COMBAT-READY In this 2016 photo, New People’s Army rebels gather in Misamis Oriental province to celebrate the group’s founding anniversary. —JIGGER J. JERUSALEM

Interior Secretary Eduardo Año has asked local officials around the country to declare the Communist Party of the Philippines and the New People’s Army (CPP-NPA) as persona non grata (unwelcome or unacceptable) to show their support for the government’s fight to end the communist insurgency that has been waged for 50 years.

“Now is not the time to fear. Now is the time to take a stand against these [groups] to show them that we will not be a party to their plot against the government and our democratic way of life,” Año said in a statement on Thursday.

Threats

He assured that the government was intent on ending insurgency, as shown by the creation of the National Task Force to End the Local Communist Armed Conflict, which is led by President Duterte.

The government, in March this year, terminated the peace talks with communist rebels, who were represented by a panel of negotiators from the National Democratic Front of the Philippines.
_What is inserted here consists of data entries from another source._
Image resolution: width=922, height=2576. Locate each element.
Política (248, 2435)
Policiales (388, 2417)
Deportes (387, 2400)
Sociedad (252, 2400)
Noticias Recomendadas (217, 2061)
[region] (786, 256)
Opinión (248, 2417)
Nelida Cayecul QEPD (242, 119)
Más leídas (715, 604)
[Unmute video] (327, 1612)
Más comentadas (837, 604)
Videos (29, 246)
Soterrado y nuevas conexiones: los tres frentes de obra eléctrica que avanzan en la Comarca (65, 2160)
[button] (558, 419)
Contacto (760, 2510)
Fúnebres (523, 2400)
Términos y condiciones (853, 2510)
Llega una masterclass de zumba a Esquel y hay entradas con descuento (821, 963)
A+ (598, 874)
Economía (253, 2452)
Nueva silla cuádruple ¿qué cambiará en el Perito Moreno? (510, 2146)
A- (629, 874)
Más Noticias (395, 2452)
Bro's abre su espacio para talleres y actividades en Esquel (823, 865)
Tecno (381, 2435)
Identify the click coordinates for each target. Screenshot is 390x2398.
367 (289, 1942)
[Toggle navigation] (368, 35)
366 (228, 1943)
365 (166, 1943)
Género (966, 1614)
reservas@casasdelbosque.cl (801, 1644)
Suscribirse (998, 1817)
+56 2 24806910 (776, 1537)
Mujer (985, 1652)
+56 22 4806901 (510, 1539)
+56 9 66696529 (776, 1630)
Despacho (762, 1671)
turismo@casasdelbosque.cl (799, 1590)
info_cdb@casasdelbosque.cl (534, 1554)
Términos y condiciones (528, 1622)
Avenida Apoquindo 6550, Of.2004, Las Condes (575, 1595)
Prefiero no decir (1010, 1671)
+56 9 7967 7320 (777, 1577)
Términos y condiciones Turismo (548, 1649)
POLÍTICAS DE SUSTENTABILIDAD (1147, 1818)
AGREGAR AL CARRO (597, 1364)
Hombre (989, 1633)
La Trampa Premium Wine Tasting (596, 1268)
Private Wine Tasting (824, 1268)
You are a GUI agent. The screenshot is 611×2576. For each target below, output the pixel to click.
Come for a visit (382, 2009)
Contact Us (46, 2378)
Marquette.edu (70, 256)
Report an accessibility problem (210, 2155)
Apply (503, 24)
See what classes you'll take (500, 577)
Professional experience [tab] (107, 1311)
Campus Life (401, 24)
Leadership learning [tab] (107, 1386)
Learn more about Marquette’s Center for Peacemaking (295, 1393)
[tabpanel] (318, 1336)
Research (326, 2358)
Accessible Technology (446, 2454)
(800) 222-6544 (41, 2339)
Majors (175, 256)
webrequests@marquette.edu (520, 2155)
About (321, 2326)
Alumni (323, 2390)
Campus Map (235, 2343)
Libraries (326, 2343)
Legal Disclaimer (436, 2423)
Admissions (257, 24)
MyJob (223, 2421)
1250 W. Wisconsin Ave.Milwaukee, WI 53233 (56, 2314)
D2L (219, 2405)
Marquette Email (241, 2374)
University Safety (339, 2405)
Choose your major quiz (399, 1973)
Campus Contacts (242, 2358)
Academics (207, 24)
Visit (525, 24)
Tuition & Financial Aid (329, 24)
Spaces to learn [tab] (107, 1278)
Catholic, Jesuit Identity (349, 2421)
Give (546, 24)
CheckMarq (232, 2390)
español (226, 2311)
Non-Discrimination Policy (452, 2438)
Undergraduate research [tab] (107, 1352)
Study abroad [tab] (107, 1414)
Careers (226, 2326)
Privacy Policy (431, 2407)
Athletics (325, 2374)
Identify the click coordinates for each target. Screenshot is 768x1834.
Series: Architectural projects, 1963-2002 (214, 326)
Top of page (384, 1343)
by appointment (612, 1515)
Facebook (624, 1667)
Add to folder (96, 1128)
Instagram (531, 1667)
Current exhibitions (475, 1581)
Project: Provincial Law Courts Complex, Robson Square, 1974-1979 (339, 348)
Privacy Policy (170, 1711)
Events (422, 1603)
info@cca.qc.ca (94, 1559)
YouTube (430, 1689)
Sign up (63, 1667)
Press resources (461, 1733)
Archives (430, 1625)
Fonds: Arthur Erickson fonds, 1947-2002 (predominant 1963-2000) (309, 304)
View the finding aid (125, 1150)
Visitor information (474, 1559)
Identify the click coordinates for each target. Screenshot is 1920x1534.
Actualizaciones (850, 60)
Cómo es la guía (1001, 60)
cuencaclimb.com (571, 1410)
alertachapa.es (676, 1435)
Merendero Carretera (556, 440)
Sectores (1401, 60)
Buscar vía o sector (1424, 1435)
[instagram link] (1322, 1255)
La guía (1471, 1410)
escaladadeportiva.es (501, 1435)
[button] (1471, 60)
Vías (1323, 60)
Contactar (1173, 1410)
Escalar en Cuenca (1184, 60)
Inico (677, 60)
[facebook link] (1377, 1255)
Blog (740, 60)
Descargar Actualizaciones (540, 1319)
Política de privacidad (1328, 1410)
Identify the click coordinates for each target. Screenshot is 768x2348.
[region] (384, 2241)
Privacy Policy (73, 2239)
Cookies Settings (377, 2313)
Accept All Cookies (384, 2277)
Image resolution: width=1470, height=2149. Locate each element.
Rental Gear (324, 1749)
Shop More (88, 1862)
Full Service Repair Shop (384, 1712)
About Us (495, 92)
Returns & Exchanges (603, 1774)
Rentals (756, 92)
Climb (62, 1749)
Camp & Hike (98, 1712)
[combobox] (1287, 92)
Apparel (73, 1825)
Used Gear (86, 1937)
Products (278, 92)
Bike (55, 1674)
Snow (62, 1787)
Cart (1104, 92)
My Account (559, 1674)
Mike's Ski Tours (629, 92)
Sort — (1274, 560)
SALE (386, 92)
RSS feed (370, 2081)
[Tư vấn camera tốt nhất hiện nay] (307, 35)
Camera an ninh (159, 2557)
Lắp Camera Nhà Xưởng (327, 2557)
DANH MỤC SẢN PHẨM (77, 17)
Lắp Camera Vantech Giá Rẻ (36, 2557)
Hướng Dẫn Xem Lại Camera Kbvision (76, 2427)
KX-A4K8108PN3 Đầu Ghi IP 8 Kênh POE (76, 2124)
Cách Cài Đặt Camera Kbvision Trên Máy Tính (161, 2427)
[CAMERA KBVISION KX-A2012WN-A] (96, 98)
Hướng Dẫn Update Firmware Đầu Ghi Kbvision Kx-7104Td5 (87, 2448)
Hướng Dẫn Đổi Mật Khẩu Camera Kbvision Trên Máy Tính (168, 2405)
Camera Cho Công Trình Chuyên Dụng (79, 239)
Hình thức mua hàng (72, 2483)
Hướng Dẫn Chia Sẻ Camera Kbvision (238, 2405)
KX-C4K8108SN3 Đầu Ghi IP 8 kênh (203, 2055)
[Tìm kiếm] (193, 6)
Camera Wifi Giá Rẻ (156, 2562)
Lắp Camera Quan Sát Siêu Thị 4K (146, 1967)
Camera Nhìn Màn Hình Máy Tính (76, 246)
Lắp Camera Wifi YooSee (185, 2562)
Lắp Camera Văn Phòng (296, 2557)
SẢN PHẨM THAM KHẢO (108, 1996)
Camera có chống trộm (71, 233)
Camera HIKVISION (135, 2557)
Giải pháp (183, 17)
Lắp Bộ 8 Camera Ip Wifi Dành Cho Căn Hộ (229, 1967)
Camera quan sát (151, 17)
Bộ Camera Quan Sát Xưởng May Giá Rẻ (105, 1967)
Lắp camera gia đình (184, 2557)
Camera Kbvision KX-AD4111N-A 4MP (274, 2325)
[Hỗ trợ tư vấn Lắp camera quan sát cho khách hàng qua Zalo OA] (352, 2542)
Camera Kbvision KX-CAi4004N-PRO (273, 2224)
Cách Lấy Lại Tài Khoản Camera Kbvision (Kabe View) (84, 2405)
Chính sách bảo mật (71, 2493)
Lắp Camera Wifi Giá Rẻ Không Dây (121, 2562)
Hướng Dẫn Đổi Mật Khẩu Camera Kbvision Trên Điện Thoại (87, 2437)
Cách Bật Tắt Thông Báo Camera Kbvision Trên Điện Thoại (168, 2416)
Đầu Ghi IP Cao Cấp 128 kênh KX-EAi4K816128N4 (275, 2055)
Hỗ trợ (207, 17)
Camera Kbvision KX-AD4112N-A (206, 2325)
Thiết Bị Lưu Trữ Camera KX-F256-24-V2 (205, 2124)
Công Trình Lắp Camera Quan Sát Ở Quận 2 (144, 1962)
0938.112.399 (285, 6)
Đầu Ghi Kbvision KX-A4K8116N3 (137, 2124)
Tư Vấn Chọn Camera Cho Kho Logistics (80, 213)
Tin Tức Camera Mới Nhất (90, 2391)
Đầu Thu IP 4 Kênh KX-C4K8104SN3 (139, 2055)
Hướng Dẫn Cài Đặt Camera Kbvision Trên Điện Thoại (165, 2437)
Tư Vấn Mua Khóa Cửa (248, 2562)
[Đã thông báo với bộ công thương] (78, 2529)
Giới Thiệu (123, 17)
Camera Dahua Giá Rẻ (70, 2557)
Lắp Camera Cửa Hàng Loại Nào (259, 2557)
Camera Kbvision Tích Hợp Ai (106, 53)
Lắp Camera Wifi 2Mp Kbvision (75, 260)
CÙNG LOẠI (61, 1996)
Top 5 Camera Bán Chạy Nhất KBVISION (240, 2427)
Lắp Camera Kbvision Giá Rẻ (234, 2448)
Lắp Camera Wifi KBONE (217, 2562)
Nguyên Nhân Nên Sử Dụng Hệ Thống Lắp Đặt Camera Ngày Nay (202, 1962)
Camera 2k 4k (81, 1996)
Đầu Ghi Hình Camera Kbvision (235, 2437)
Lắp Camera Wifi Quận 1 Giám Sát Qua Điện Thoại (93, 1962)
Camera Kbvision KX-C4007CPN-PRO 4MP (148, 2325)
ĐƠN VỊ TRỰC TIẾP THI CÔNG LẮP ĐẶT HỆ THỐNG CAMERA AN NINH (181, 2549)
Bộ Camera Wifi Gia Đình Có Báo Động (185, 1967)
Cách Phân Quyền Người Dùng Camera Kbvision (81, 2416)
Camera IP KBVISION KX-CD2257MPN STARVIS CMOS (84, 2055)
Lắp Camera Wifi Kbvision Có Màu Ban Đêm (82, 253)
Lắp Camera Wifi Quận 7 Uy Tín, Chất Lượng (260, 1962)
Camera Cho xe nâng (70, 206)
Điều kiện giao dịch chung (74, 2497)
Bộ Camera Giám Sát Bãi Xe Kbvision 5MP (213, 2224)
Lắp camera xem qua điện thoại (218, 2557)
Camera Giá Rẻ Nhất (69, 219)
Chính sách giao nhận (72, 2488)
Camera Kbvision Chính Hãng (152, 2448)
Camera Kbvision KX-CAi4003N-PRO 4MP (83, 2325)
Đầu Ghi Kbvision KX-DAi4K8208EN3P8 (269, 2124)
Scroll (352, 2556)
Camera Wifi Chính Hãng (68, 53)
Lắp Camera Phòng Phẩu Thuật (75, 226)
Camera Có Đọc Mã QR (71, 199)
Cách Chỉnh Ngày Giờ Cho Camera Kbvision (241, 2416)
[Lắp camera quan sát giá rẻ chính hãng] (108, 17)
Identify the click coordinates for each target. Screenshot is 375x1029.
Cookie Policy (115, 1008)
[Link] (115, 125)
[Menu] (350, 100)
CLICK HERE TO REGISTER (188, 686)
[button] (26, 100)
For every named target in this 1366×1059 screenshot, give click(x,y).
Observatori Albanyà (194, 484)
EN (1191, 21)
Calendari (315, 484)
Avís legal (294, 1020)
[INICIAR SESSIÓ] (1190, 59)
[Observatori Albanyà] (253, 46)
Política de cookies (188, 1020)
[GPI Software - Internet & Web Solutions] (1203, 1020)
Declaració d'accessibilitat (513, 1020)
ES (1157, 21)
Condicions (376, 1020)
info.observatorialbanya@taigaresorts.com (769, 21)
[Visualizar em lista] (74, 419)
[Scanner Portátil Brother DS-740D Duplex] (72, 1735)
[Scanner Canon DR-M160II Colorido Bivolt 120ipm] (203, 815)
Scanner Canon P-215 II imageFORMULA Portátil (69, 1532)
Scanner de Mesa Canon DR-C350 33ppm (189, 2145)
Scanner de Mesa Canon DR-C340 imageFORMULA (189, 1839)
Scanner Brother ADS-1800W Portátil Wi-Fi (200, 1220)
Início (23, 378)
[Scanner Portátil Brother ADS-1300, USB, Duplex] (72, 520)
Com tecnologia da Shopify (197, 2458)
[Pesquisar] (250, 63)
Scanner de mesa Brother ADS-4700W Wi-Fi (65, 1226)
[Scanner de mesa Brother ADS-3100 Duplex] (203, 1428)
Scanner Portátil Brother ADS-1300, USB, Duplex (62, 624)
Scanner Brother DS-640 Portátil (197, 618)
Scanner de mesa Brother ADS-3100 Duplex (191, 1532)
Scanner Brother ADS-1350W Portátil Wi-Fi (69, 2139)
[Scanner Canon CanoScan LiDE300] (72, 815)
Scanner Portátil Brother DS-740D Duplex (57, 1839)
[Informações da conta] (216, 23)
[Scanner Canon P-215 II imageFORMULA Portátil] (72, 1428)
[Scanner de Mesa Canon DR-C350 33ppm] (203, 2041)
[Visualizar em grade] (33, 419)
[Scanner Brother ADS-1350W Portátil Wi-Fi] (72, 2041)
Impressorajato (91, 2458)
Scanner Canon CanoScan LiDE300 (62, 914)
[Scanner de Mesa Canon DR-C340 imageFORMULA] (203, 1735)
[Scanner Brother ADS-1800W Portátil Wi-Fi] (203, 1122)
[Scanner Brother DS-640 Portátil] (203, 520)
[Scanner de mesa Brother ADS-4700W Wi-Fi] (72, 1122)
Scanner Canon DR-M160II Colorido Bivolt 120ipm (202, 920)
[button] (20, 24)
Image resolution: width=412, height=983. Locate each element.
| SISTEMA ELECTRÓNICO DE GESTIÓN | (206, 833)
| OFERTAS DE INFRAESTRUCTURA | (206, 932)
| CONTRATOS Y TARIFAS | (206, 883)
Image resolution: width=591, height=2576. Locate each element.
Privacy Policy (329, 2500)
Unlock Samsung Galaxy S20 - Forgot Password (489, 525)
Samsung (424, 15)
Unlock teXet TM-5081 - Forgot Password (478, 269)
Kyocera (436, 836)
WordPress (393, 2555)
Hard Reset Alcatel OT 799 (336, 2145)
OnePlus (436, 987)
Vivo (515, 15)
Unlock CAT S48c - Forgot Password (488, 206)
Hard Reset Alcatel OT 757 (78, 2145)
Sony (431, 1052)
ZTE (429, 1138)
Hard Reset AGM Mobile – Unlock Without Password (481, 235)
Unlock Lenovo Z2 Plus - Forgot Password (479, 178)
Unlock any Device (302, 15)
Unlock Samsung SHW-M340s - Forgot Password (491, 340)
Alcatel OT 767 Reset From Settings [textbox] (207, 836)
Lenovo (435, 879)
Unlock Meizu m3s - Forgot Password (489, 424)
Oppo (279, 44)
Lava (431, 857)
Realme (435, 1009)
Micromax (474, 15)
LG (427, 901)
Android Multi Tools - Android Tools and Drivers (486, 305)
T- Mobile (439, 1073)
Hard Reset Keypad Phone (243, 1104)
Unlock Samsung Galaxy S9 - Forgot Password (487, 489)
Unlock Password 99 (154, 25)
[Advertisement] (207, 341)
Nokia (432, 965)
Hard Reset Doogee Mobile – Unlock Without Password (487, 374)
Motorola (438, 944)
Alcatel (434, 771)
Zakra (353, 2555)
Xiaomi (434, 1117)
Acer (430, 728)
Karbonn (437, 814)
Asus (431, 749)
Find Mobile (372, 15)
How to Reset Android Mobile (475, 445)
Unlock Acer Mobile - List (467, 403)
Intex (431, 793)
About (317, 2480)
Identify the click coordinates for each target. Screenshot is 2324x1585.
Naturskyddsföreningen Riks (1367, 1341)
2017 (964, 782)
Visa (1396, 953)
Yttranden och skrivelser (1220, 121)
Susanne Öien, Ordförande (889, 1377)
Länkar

Año cited Mayor Romy Salvame of Taytay, Palawan province, and other local officials who had stood by their passage of a May 2019 resolution declaring as persona non grata the CPP-NPA, despite receiving death threats from rebels.

Strong message

The secretary said the declaration would “send a strong message to the enemy,” assuring that the police and the military were prepared to give additional security to local officials who would receive threats.

“We cannot do it [end communist insurgency] on our own. We need the help of the local government units (LGUs), the public and all other stakeholders,” he said, noting that declaring communist rebels unwelcome in their localities would ensure that no support would reach the group.

Records from the Department of the Interior and Local Government (DILG) showed that at least 270 LGUs had declared the CPP-NPA as persona non grata through council resolutions. Among these are nine provinces, 29 towns, a city and 241 barangay.